Pick out every line in the data that contains the string "height" and copy each of those lines in full. Case counts when matching.

------ Stored rows

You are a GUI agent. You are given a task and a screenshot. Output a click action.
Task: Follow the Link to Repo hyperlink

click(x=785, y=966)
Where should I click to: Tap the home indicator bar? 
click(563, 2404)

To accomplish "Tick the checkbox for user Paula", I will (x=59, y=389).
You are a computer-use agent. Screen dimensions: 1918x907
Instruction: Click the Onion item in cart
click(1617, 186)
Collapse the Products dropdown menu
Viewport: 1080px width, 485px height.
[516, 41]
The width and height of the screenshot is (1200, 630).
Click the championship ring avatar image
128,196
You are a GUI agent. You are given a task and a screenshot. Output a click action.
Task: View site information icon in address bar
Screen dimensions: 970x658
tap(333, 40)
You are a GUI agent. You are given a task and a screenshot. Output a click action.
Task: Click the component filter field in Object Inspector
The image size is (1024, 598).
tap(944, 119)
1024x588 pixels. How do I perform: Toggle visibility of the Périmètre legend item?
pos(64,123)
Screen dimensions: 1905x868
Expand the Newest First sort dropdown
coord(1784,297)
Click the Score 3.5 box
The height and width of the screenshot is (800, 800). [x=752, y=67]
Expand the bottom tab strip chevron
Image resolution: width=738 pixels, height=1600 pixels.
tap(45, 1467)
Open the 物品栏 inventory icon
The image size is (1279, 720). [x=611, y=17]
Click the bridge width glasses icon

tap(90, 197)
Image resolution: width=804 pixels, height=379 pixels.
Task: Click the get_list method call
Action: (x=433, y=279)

------------

-- Response for this exercise --
Viewport: 1080px width, 485px height.
The width and height of the screenshot is (1200, 630).
The height and width of the screenshot is (800, 800). [x=752, y=67]
Image resolution: width=738 pixels, height=1600 pixels.
Image resolution: width=804 pixels, height=379 pixels.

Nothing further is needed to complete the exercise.